--- Material for this exercise Enclosed Below ---

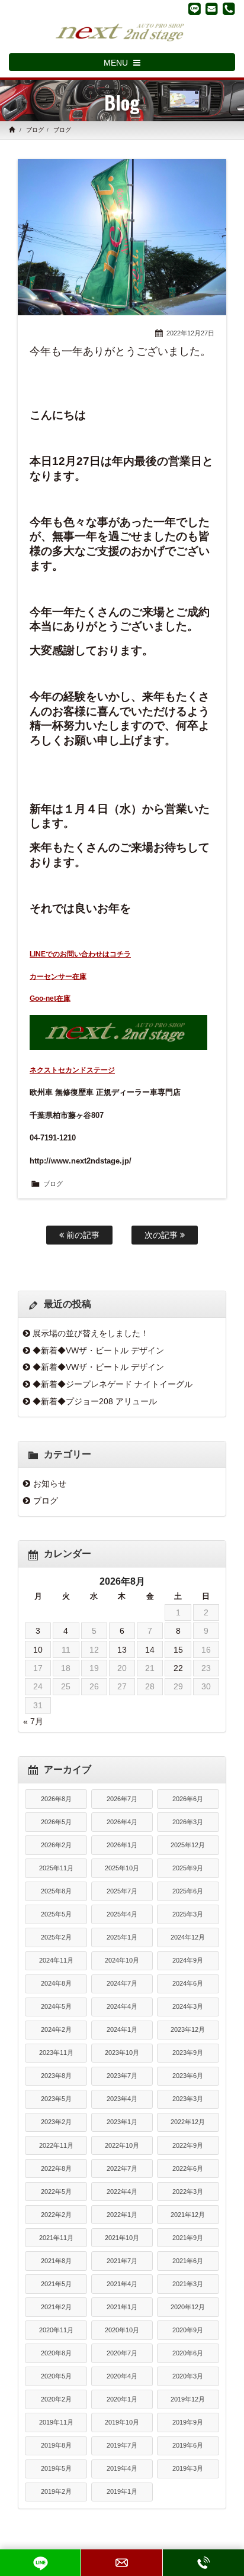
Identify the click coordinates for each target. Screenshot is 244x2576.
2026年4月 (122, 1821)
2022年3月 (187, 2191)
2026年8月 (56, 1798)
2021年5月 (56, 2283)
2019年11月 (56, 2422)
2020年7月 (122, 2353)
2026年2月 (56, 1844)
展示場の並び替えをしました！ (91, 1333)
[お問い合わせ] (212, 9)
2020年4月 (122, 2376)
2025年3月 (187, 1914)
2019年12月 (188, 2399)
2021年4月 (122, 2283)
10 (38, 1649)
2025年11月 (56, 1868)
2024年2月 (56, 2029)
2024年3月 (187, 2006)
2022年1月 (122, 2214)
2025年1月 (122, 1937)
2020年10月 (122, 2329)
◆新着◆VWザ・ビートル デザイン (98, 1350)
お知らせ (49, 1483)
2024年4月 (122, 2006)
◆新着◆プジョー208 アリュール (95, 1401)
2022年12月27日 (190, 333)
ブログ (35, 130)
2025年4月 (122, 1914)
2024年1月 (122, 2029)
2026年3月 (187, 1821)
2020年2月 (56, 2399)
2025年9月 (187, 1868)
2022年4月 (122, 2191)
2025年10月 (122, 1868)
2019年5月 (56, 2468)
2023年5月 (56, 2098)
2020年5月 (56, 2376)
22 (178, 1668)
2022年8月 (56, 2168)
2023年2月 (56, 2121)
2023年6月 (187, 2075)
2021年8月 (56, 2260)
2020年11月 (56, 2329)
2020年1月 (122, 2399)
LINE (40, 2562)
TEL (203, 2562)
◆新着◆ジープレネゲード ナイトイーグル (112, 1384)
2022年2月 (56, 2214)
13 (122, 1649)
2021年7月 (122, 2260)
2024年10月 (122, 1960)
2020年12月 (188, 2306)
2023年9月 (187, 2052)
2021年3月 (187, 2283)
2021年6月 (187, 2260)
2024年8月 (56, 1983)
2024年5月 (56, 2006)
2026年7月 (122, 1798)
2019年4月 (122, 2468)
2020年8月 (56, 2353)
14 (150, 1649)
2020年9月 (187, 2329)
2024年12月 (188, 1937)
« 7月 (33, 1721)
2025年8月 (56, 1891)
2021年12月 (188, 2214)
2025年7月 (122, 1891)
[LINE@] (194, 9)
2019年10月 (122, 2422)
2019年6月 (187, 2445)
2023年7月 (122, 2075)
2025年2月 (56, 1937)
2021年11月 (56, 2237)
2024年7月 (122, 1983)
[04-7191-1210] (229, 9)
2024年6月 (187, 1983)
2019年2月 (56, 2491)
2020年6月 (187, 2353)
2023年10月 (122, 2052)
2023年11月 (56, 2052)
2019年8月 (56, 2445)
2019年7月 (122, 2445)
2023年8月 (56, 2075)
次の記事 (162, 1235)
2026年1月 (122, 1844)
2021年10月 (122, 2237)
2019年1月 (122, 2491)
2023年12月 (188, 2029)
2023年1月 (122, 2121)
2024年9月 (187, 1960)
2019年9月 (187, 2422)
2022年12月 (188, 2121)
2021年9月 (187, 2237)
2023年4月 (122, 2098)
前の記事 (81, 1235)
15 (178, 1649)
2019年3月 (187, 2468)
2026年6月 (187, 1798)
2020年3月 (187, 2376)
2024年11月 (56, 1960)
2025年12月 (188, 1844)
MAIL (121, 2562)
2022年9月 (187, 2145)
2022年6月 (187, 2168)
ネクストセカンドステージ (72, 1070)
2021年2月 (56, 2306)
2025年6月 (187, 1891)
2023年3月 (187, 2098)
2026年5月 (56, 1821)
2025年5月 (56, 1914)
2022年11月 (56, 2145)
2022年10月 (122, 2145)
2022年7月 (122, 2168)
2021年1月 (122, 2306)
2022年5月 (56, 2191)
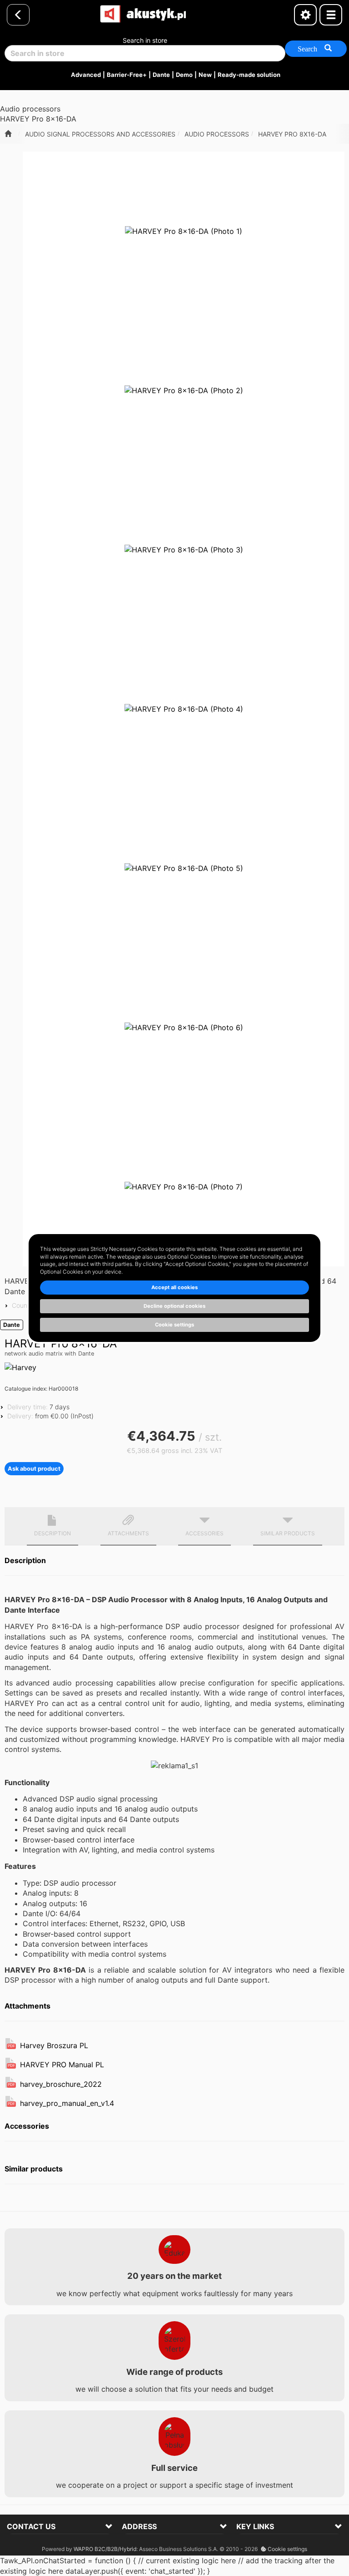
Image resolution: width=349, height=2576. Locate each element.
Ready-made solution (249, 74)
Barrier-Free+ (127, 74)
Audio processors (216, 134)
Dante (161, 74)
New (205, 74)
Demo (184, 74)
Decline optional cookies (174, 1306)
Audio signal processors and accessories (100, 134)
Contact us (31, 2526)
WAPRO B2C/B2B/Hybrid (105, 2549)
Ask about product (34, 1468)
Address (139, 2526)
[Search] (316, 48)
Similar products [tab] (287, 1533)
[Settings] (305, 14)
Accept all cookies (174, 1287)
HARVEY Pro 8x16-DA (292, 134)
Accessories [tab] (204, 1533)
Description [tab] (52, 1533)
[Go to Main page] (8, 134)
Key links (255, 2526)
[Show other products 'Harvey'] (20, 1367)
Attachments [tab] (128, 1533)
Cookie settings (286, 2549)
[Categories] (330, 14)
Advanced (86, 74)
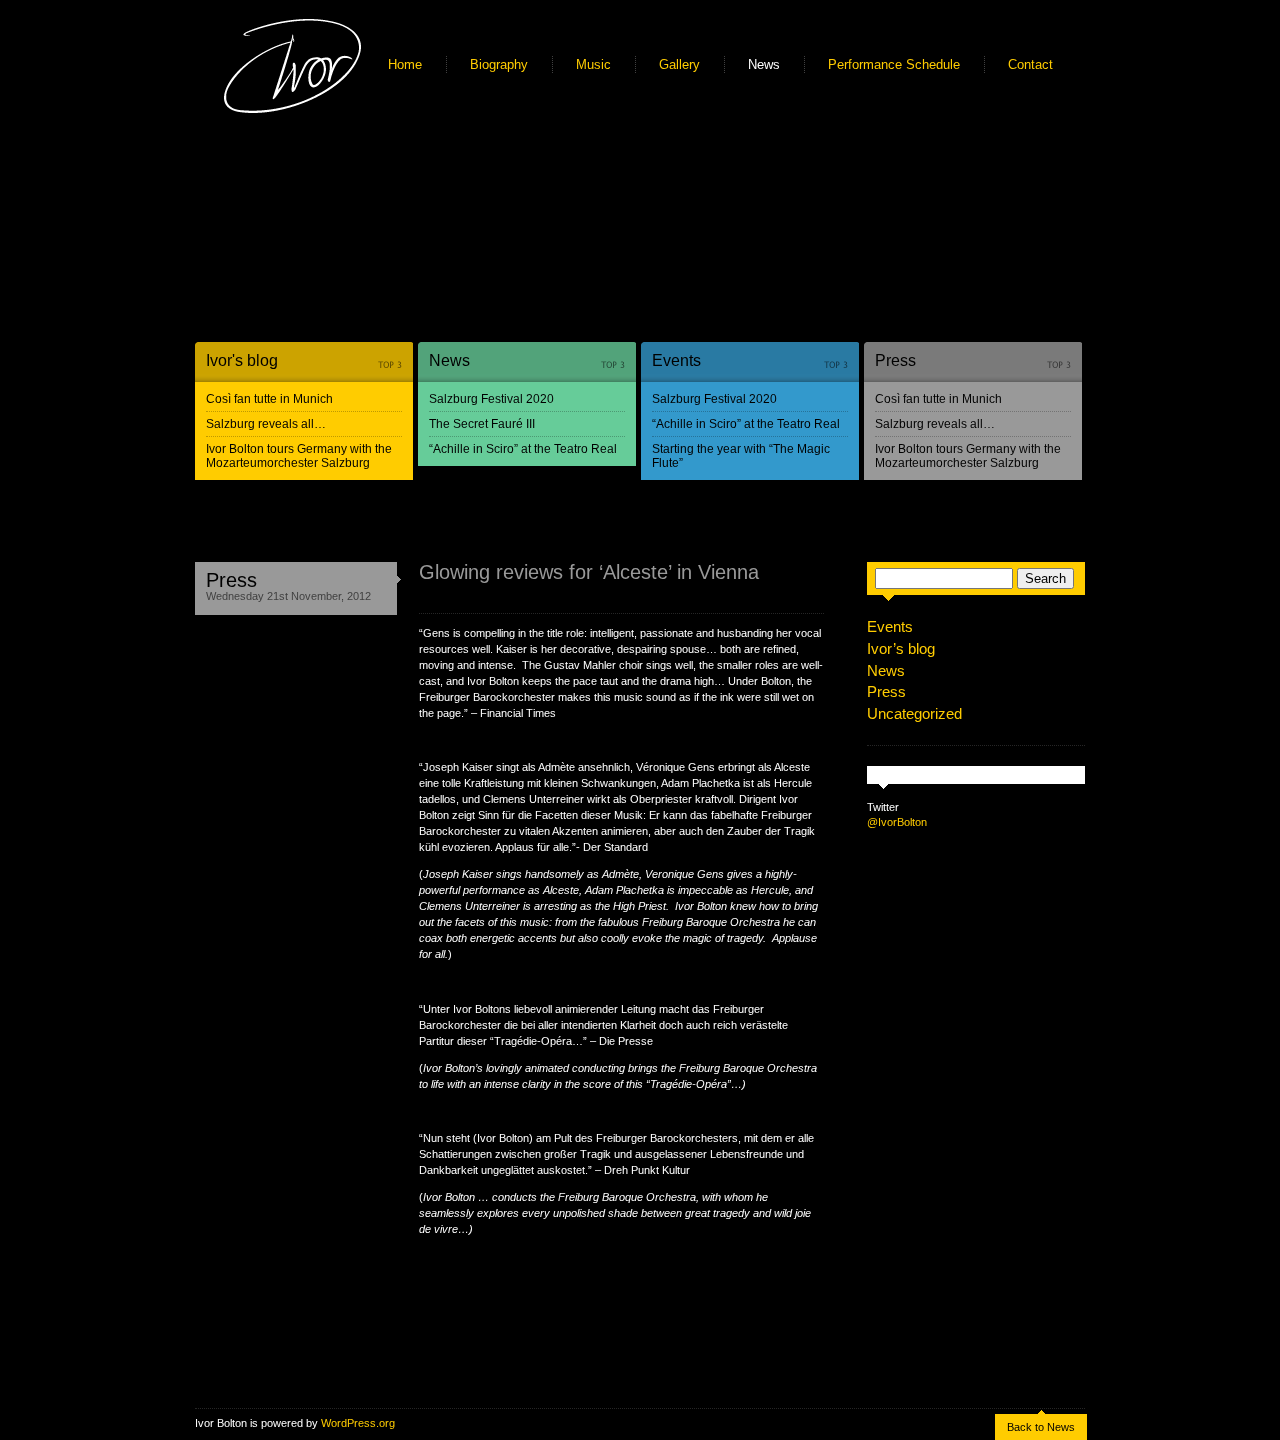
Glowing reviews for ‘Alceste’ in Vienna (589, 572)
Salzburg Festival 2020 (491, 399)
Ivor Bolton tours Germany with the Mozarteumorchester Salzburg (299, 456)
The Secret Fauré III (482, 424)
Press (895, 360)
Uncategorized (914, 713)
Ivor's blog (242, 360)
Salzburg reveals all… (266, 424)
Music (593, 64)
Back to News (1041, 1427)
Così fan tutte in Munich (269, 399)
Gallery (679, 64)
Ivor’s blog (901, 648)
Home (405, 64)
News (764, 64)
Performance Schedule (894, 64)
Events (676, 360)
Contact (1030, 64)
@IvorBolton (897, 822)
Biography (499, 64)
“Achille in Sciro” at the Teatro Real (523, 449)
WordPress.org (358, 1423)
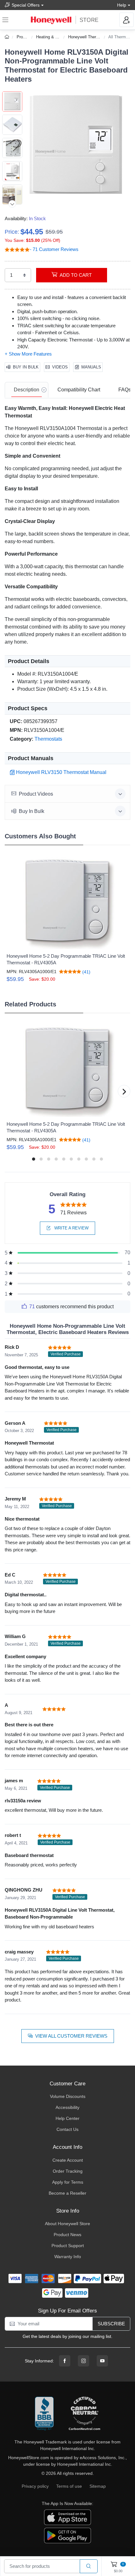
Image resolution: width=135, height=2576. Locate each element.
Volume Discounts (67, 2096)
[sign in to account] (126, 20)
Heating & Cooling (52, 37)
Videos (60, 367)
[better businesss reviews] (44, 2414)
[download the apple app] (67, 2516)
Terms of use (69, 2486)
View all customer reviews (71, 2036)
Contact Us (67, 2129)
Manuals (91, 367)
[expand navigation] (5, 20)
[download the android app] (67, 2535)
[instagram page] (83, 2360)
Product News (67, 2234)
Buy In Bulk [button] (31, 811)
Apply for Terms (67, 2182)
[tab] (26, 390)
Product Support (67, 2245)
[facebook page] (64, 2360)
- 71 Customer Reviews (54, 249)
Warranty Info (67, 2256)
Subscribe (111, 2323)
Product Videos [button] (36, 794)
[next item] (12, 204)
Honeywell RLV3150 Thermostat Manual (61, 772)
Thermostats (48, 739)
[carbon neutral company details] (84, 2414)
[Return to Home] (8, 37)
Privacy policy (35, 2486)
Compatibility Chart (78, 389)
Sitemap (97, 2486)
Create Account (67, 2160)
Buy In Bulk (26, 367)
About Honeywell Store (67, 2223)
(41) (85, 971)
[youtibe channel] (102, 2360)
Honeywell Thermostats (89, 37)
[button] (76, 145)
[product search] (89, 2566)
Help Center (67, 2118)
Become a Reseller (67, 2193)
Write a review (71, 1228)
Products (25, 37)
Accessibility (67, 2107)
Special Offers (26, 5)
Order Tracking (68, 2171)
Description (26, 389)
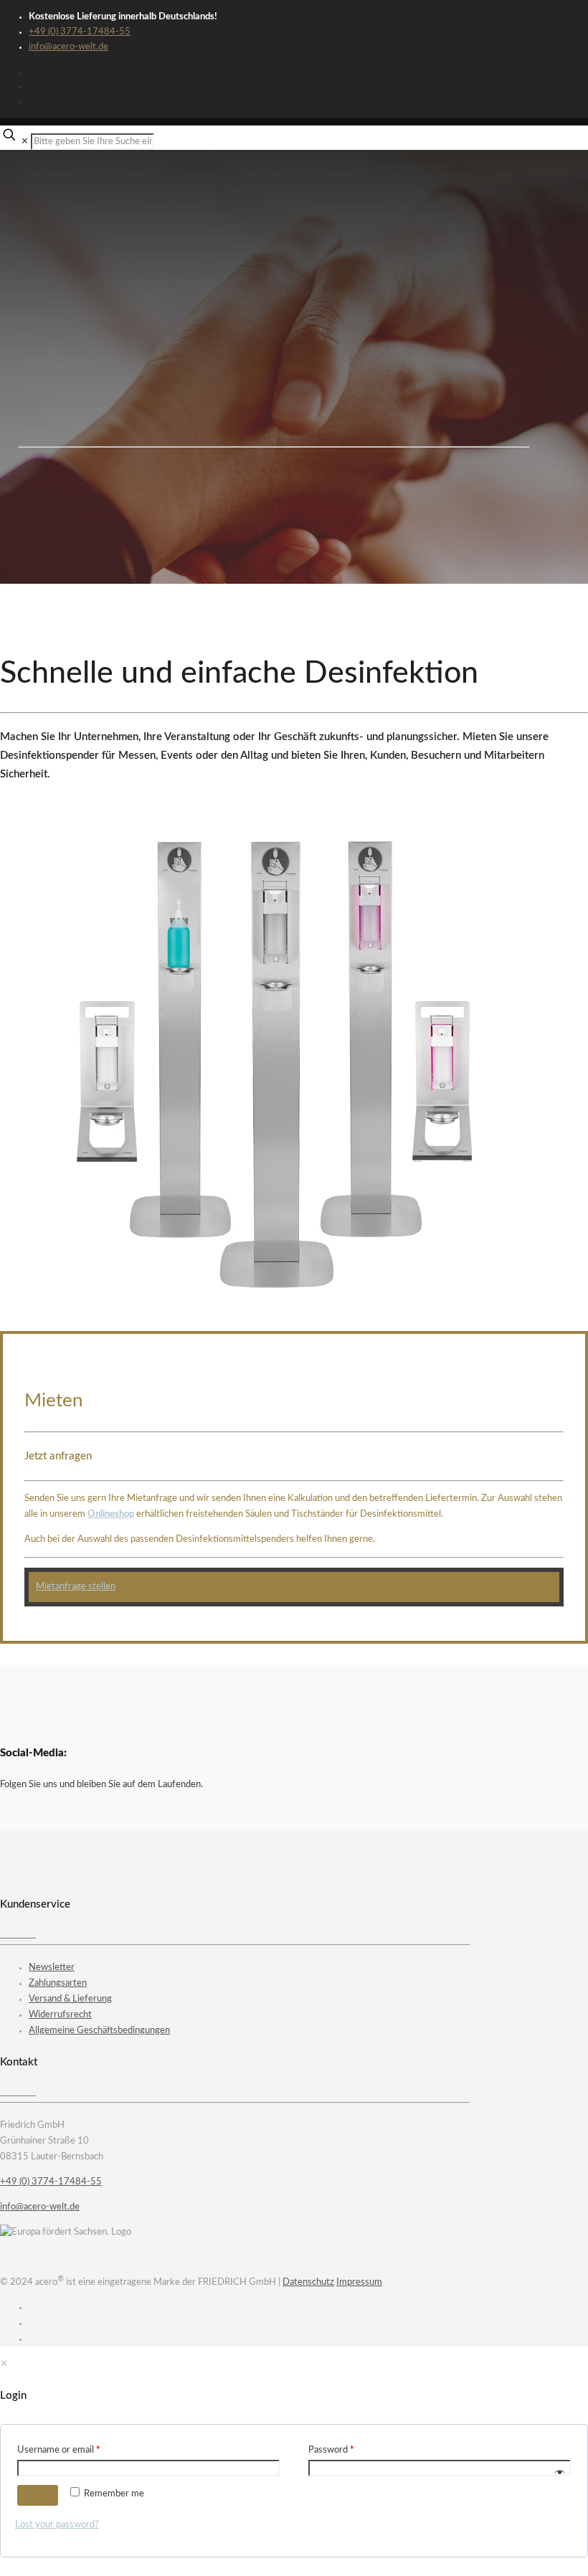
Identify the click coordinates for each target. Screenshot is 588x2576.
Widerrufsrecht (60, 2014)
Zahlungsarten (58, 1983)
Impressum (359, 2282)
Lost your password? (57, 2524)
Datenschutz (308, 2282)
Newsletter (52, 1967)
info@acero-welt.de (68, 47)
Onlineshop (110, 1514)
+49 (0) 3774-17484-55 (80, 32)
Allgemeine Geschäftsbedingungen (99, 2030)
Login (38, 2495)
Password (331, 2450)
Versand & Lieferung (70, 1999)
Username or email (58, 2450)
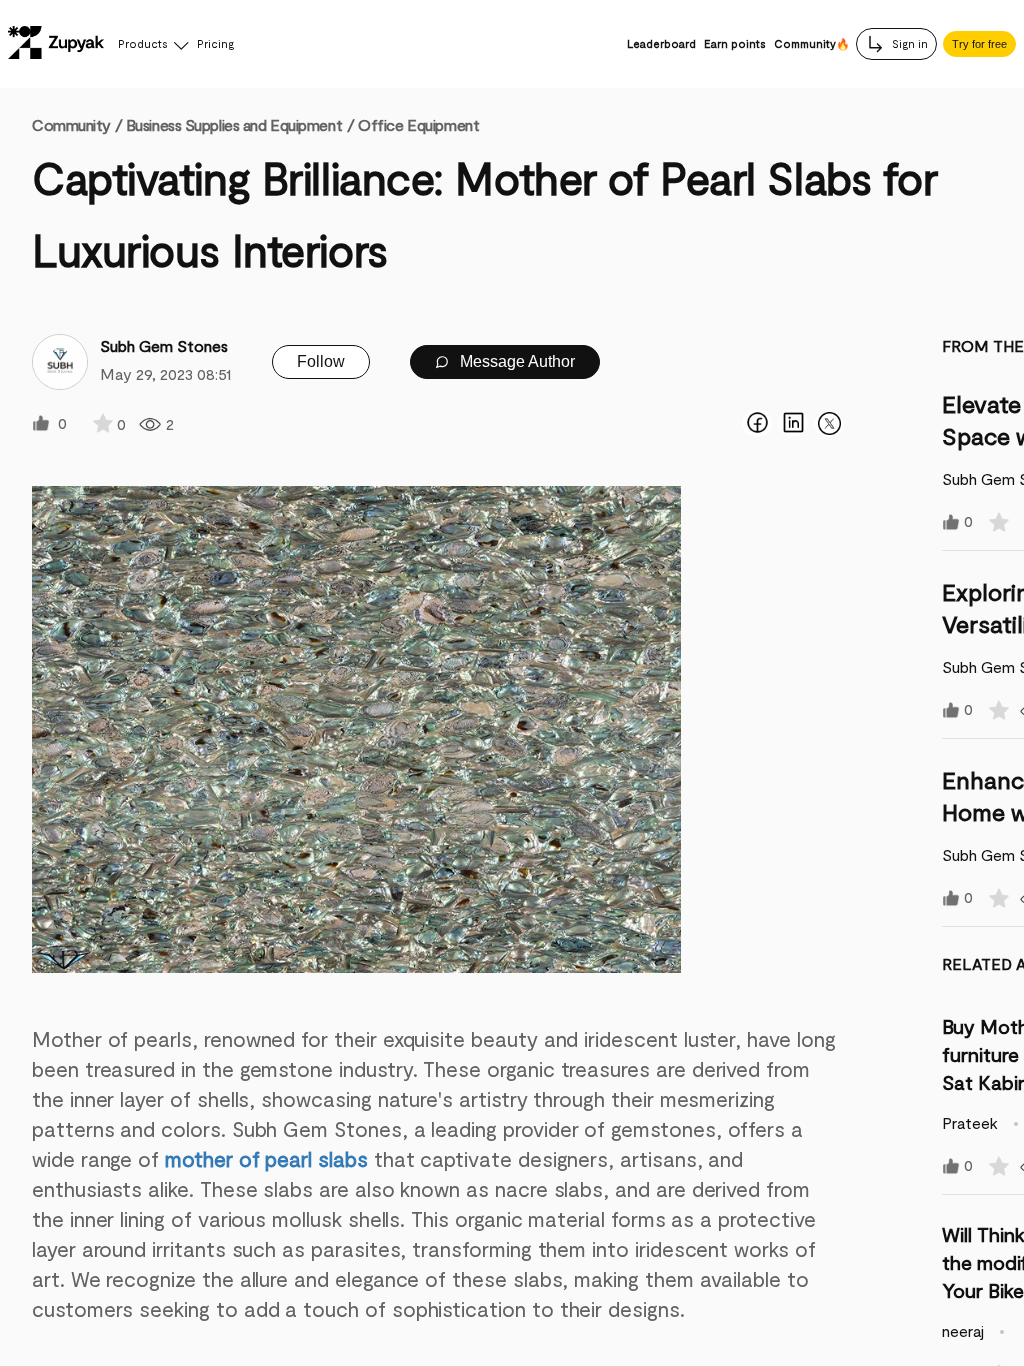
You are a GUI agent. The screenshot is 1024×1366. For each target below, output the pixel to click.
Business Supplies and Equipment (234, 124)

--- End of Enclosed Material for this exercise ---

Retrieve all lines from the data that contain the string "height".

Image resolution: width=349, height=2576. Locate each element.
Image resolution: width=135, height=2576. Locate each element.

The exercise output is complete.